Defence policy not threatened by EU security ties - Kenny
EU move to bolster security policy will not affect Irish nonalignment policy, Taoiseach says
Taoiseach Enda Kenny arrives for the second day of the European heads of states summit at the European Council headquarters in Brussels yesterday. Photograph: EPA/Julien Warnand
The European Union’s commitment to strengthening its common security and defence policy (CSDP) does not affect Ireland’s policy of nonalignment in any way, Taoiseach Enda Kenny has said.
Speaking in Brussels after a two-day meeting of EU leaders, the Taoiseach said the discussion on deepening co-operation on defence issues had been “balanced.”
“[This] doesn’t in any way impact on our nonalignment, and our requirement for participation involving the triple lock,” the Taoiseach said, referring to the arrangement by which Irish troops can be deployed only with the approval of the Irish government, the Dáil and the United Nations.
the Taoiseach added, noting Ireland was actively involved in 10 of the 16 CSDP missions.
For the first time in five years defence topped the agenda of the EU summit, amid concerns in Brussels about the recent decline in defence spending by individual member states – a concern shared by Nato.
Leaders resisted France’s request to create a military defence fund to finance military deployments of national missions.
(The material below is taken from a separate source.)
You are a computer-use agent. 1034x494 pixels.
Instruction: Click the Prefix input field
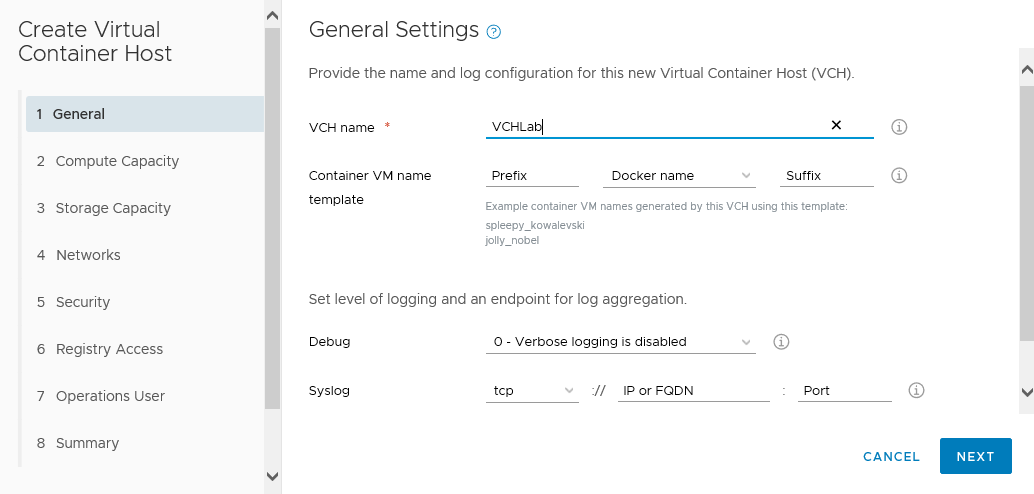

However, they pledged to examine ways to support the French intervention in the Central African Republic. The EU’s high representative, Catherine Ashton, will present a proposal to foreign ministers next month.
European Council president Herman Van Rompuy praised France for its intervention in the region, stressing that the decision had the EU’s full support. Nonetheless, German chancellor Angela Merkel insisted there would be “no retroactive financing” from the EU for a mission started by France without an EU mandate, over which it had no control.
The situation in Ukraine was discussed at length by EU leaders yesterday, with the European Union insisting the door remained open to an agreement, despite Ukrainian president Viktor Yanukovich’s last-minute choice for a trade deal with Moscow.
Permanent European Council president Hermann Van Rompuy was more circumspect, insisting the promise of an association agreement was not an exclusive deal designed to exclude Russia but to encourage Ukrainians to chart a course for their own future.
The summit also resulted in EU leaders moving forward, slowly but steadily, towards the idea of committing to national programmes of growth and job-enhancing reforms in exchange for financial incentives.
Germany and France proposed these so-called contractual arrangements to maintain reform momentum and move the EU – and euro zone members in particular – beyond a repeat of the euro crisis.
Binding arrangements would, Berlin and Paris argue, fill in the final gaps of European economic union by addressing disparities in competitiveness and productivity across the union.
But many EU leaders are wary of the initiative, faced with reform-weary voters at home and dealing with a raft of crisis-era fiscal reforms at EU level.
Southern European countries – those likely to face the greatest reform demands – are holding out on committing until they see what incentives are on offer.
Meanwhile, the Dutch and Belgians, usually German allies in reform matters, are critical, arguing at the meeting that countries should be reforming without the need for financial incentives.
Ireland is understood to have reservations about the proposed “contracts.”
While leaders postponed the deadline for agreement from next June to October, chancellor Angela Merkel said the intense discussion indicated the proposal was now well on its way to becoming policy, “though we are moving forward millimetre by millimetre, I admit that”, she said.